3. Fix Accounts Without a Required Password

Get-ADUser -Filter {PasswordNotRequired -eq $true} | ForEach-Object {
    Set-ADAccountControl -Identity $_ -PasswordNotRequired $false
}

4. Remove Passwords From Description Fields

Get-ADUser -Filter * -Properties Description |
    Where-Object {$_.Description -match "pass|pwd|mdp"} | ForEach-Object {
        Set-ADUser -Identity $_ -Description ""
        Write-Host "Cleared description for: $($_.SamAccountName)"
    }

5. Disable WDigest

Set-ItemProperty -Path "HKLM:\SYSTEM\CurrentControlSet\Control\SecurityProviders\WDigest" `
    -Name UseLogonCredential -Value 0

Deploy through GPO where possible: Computer Configuration > Administrative Templates > MS Security Guide > WDigest Authentication = Disabled

6. Enforce NTLMv2 Only

Set-ItemProperty -Path "HKLM:\SYSTEM\CurrentControlSet\Control\Lsa" `
    -Name LmCompatibilityLevel -Value 5

Or through policy: Computer Configuration > Windows Settings > Security Settings > Local Policies > Security Options > Network security: LAN Manager authentication level = Send NTLMv2 response only. Refuse LM & NTLM


How EtcSec Detects This

EtcSec audits password-related identity controls on every AD scan.

PASSWORD_NEVER_EXPIRES flags enabled accounts with non-expiring passwords and helps surface the highest-risk identities first.

PASSWORD_POLICY_WEAK evaluates the Default Domain Password Policy against the chosen baseline for length, complexity, history, and age.

PASSWORD_NOT_REQUIRED identifies accounts where the PASSWD_NOTREQD flag is still set.

PASSWORD_IN_DESCRIPTION scans directory descriptions for credential-like strings.

WDIGEST_ENABLED checks for WDigest cleartext credential caching.

NTLMV1_ALLOWED highlights environments that still allow NTLMv1 negotiation.

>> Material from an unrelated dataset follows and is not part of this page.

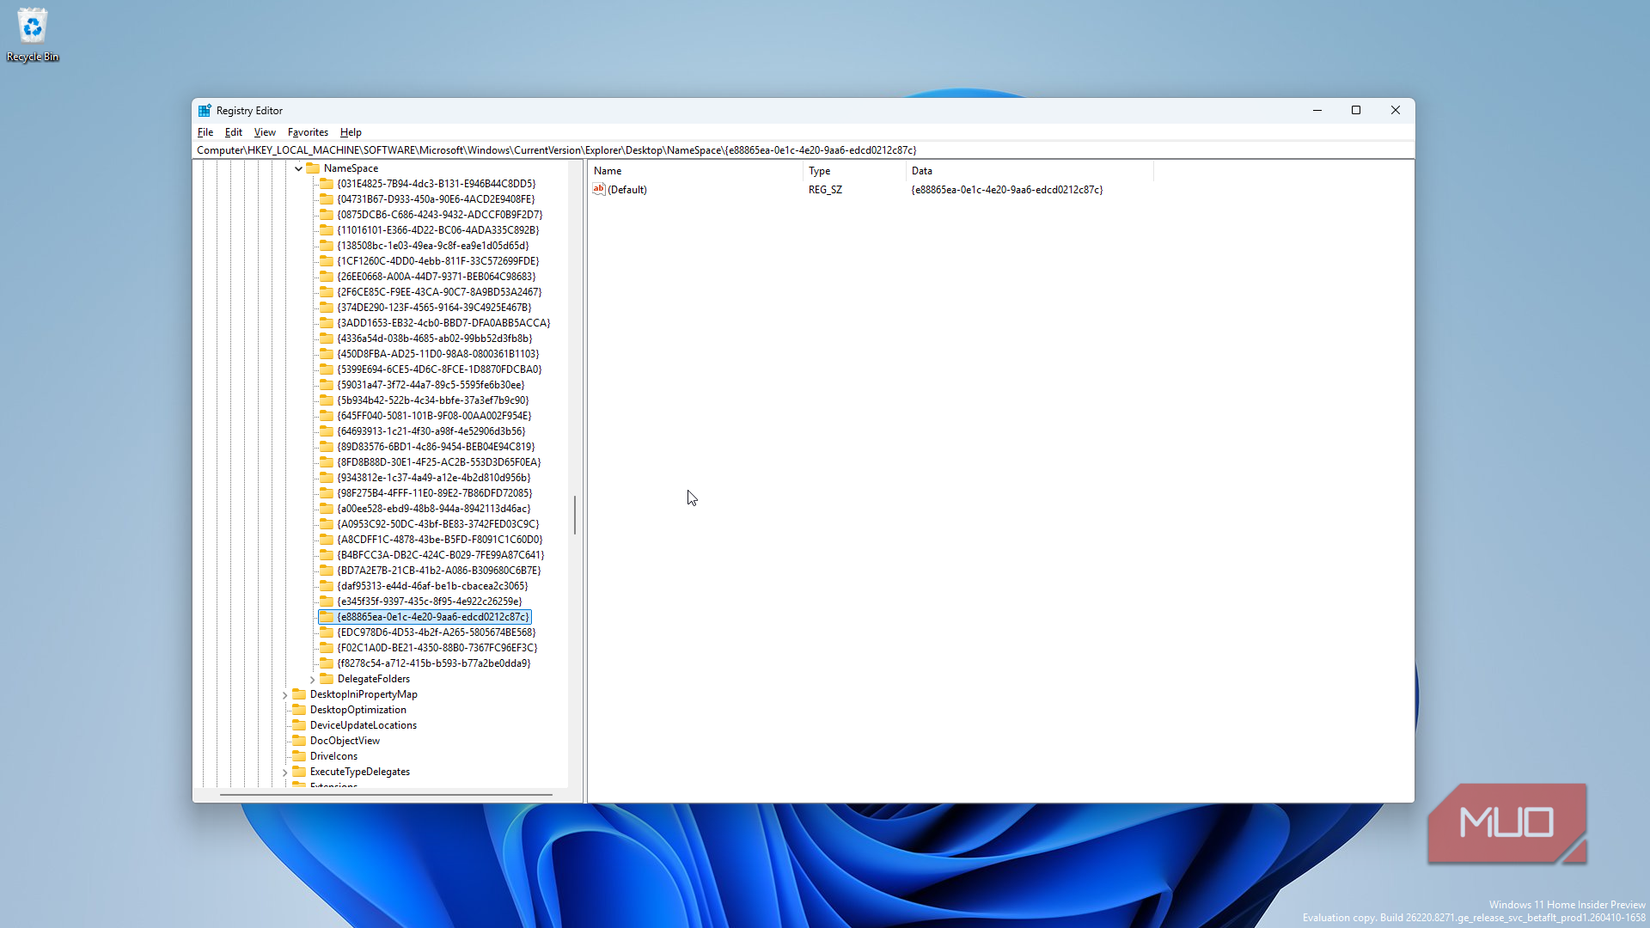Click the DesktopOptimization folder icon
The height and width of the screenshot is (928, 1650).
coord(299,710)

ℹ️ Note: EtcSec checks all of these during every AD audit so you can verify password hygiene and legacy authentication exposure in the same review.

Accounts That Need Special Handling

Do not apply the same remediation blindly to every account class.

  • Service accounts often break when you reset a password without updating the service, scheduled task, or application pool that depends on it.
  • Tier-0 or break-glass accounts should not keep weak or shared credentials just because they are rarely used; they require stronger handling, stronger storage, and explicit monitoring.
  • Shared admin identities should be removed rather than merely rotated. Rotation does not fix the accountability problem.
  • Legacy applications that still depend on NTLMv1 or weak password handling need a time-boxed exception and a migration plan, not a permanent waiver.

What Good Evidence Looks Like

A password-hardening review is much easier to defend when the team keeps the exact evidence that proved the cleanup happened. Useful artifacts include the before-and-after export of accounts with PasswordNeverExpires, the list of accounts that previously had PasswordNotRequired, confirmation that WDigest is disabled on representative systems, and the owner or migration note for any service account that still needs a temporary exception. That evidence matters because password hygiene tends to drift back through urgent exceptions and application shortcuts.

Validation After Remediation

Close the finding only after rerunning the same discovery steps an attacker would use:

  • rerun the PasswordNeverExpires and PasswordNotRequired reports and confirm the remaining exceptions are intentional
  • verify that service-account exceptions are documented, owned, and tied to a migration plan such as gMSA adoption
  • spot-check representative systems to confirm UseLogonCredential is 0 where WDigest should be disabled
  • validate that LmCompatibilityLevel matches your NTLMv2-only rollout plan and that legacy systems were handled explicitly
  • rerun the description-field search and confirm credentials were removed rather than simply hidden in another attribute

Password hygiene becomes much more dangerous when it combines with Kerberoasting: How Attackers Crack Service Account Passwords, Stale Privileged Accounts: Hidden Risk in Active Directory, Active Directory Monitoring: Security Event IDs That Matter, or NTLM Relay Attacks: Hijacking Authentication in AD. Review those controls in the same remediation window so you remove the attack path rather than one symptom.